Every month the SEC posts failure-to-delivers data that shows billions of shares failing to be delivered - 1.5 billion in the second half of April 2022 alone. Rather than reversing the transaction, it is allowed to fail-to-deliver and the borrower is told they have 35 days to go get a share to deliver. Then, the share that is ultimately used to fulfill that obligation can be borrowed from somebody else, creating yet another phantom share.


As if that wasn’t bad enough, the DTCC is a self regulatory organization.

Take it from Susanne Trimbath, PhD in Economics and former employee of the DTC who has written extensively on these issues over the past two decades:


“How do we explain year-long failures to settle? How do we explain that some companies are on the SEC’s list restricting short selling in their shares for repeated periods? How do we explain that at least half of the trades that fail to settle are more than two months old? There is only one explanation: lax management at the self-regulatory organizations on Wall Street, a complete failure in oversight by the SEC and a willingness to look the other way when broker members, who hold positions on the Board of Directors at the self-regulatory organizations and who may have ambitions to political appointments at the SEC, violate their duty to perform in the best interest of investors."


Current status of the GME float

There is a gigantic problem at the heart of the financial system. Retail investors are directly registering GameStop in particular because it is suspected that many more shares of GameStop (and many other stocks) exist than there should be. Once investors collectively direct register all 304 million existing GameStop shares (referred to as “locking the float”), this will undeniably and beyond-a-shadow-of-a-doubt expose the rampant corruption of Wall Street to the SEC, the Department of Justice, and the world.

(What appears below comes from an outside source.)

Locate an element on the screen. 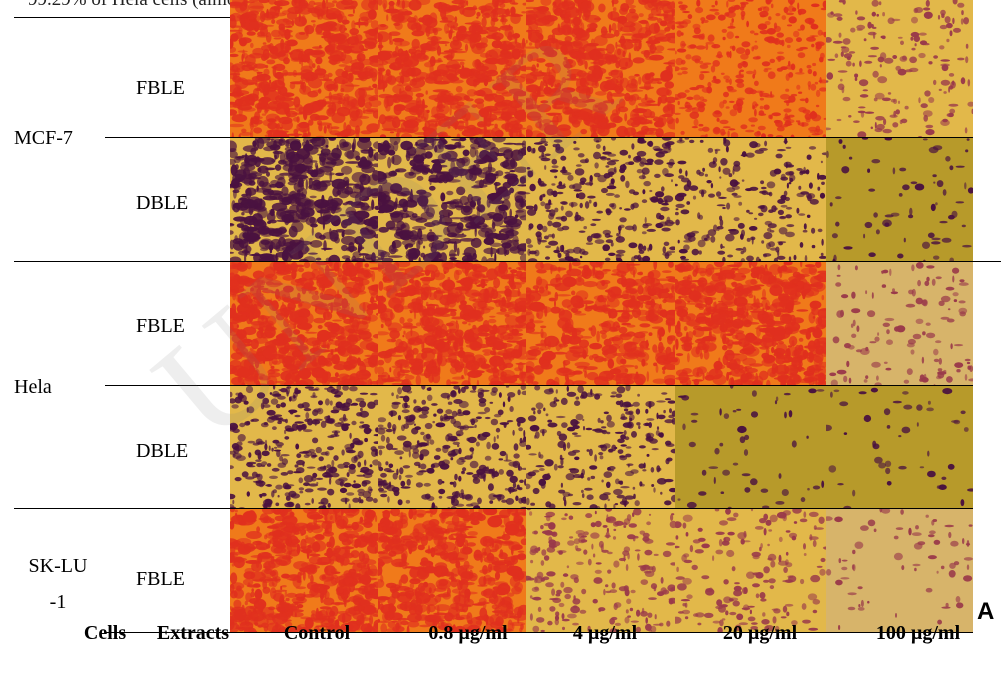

Since retail investors learned about this secret weapon against corruption last year, they began direct registering (transferring their shares from brokers to the Direct Registration System) back in September 2021. As of March 22nd 2023. 76 million shareshave been direct registered, or “locked”. This equates to 25% of the entire company.

Data sources:

All 304 million shares being direct registered would show that market participants have been egregiously participating in an unholy trinity of naked short selling, share lending, and failing-to-deliver those shares to artificially inflate the supply of shares in existence (which lowers the price based on supply and demand). If this is starting to sound vaguely like counterfeiting, that’s because it essentially is - phantom shares is a term coined to distinguish this practice from physically counterfeited shares. The DTCC is the only organization that has any idea how many shares are held by each broker, yet they’re a private entity that is owned by banks and all of their chair members are part of financial institutions.

Exceptions and loopholes exist to allow for “reasonable” amounts of naked shorting in certain scenarios, but data shows that an inordinate number of shares of GameStop, among many other companies, are likely being “naked” sold-short, for the goal of extracting profit and suppressing true price discovery. There are means by which to hide huge short positions through swaps like those for which Bill Hwang of Archegos is currently under investigation. Once all 304 million shares are registered to individual investors at Computershare, there is no longer any plausible deniability of the exploitation of the rules by market makers and hedge funds. This will force them to “close” their positions by buying back each and every entitlement they sold, and evidence points to them having sold far more shares than could ever even exist in the first place.

This is a problem which cannot be solved with bailouts, and there is hope it will force the powers that be to compromise on the issue of market fairness at the very least, and ultimately about the issue of our collective peonage to a system which clearly does not work for the common person.